Oftentimes a simple idea turns into something much larger than one may have imagined. Today’s blog post features several resident-led initiatives and programs that were formed from the passion and foresight of one or a few residents.
Juried Art Exhibition: Coming up on its 17th year, the Juried Art Exhibition began in 2004 as part of VMRC’s 50th Anniversary Celebration. Resident Betty Curry had a keen sense of how to bring the community to VMRC and did just that by hosting a national multimedia juried art exhibition on campus. From the start, residents Anne Shifflet and Irene Rebholz assisted Betty in making this vision a reality. Originally intended to be a one-time exhibit, it was held the next year due to its popularity and thus turned in to an annual event. Anne Pauley joined the team in 2006 and took the reins from Betty as director in 2007. Anne has since fully funded an endowment that will provide a foundation of annual support for future exhibitions. As of 2019, the fund is fully intact and continues to grow each year. Over the years, all but 5 states -- North and South Dakota, Montana, Nevada and Idaho -- have been represented in the exhibition. The show is now a hallmark of the VMRC community and draws thousands of people to the VMRC campus each June to see some of the finest pieces of artwork from around the county.
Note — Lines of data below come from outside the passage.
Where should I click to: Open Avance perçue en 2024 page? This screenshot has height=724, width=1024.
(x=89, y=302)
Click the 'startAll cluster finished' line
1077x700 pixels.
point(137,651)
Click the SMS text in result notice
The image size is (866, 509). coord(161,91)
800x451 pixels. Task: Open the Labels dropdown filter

Transitional Care Center: John and Evelyn Heltzel were volunteers at The Mennonite Home, currently the site of the Woodland Park Homes, to be involved with John’s mother’s care. In 2000, the Heltzel’s moved John’s mother to the newly opened Park Gables. Several years later, in 2004, Evelyn required rehab after her return from the hospital and VMRC had nothing to offer. John proposed the idea of a rehab center and in conversation with management, VMRC agreed with John to receive $50,000 to establish the first 5 rooms and a small gym in Oak Lea for rehab. Evelyn died shortly after, but John continued his support of the rehab program until his death and left a sizable gift through his estate to establish the John and Evelyn Heltzel Endowment for Transitional Care. The funds are used to maintain up-to-date equipment for Transitional Care and the endowment nearly matches what John was giving annually until his death.
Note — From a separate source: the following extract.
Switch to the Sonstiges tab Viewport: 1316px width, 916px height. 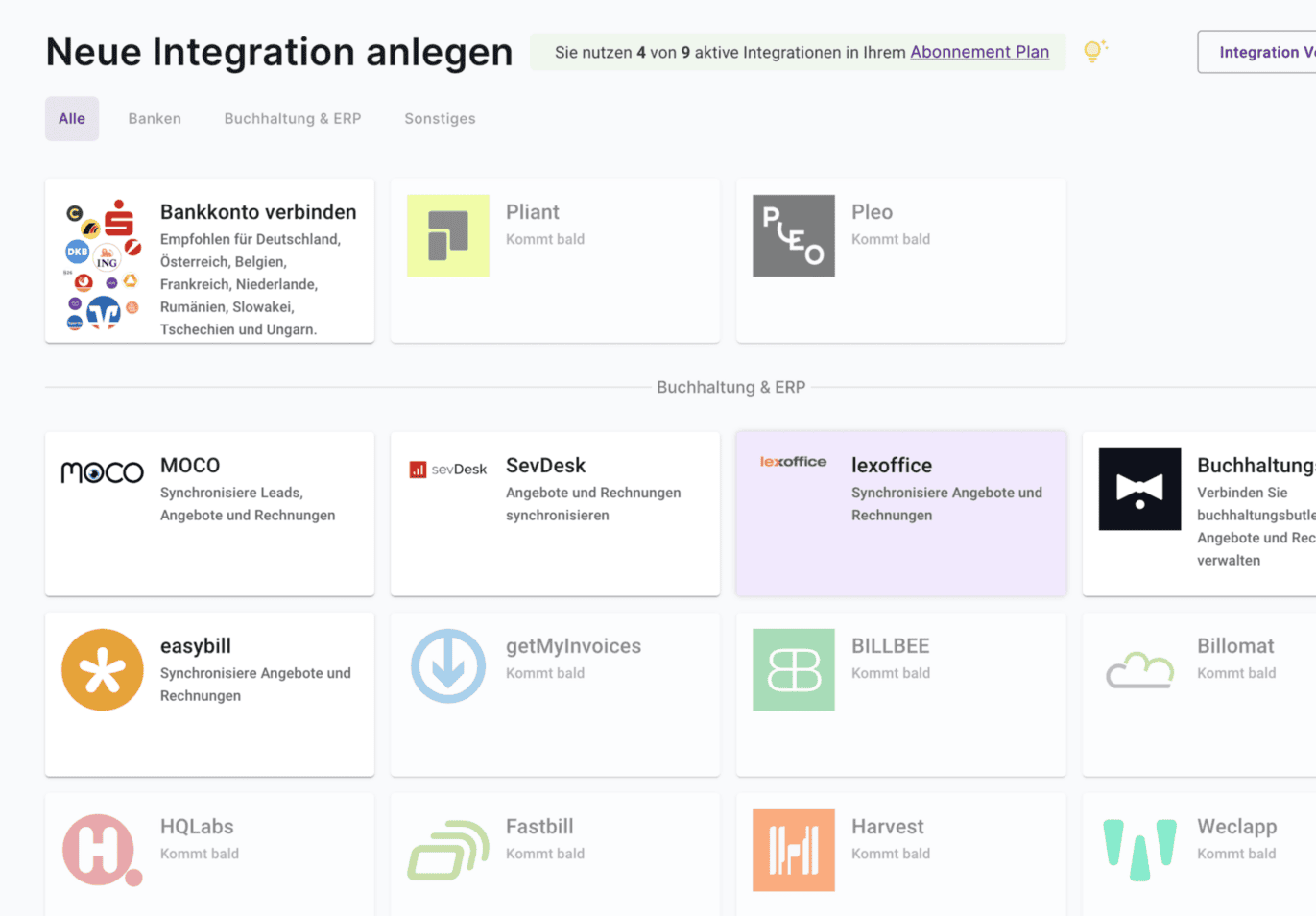tap(440, 119)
Shenandoah Valley Lyceum: The Lyceum was founded through the visionary efforts of Karl and Millicent Stutzman, residents of Park Village. Karl’s vision for the establishment of this program was that VMRC should offer and provide a series of lectures, concerts and entertainment for not only residents but the wider community. He gave the first gift in 2002 for the series. When Karl passed away, the family decided to fulfill his dream and the first gift came in December 2006. The family quickly decided to leave a lasting legacy of the lyceum and provide ongoing income through an endowed fund. The Shenandoah Valley Lyceum has created a unique opportunity to bring renowned speakers, musicians and entertainers to VMRC and fulfill Karl’s vision of engaging the broader community.
These are just a few of many resident-inspired events that have had a profound impact on the VMRC community and the greater Harrisonburg community. We are grateful for those who have been called to fulfill a passion and have given their time and resources to see it through to fruition.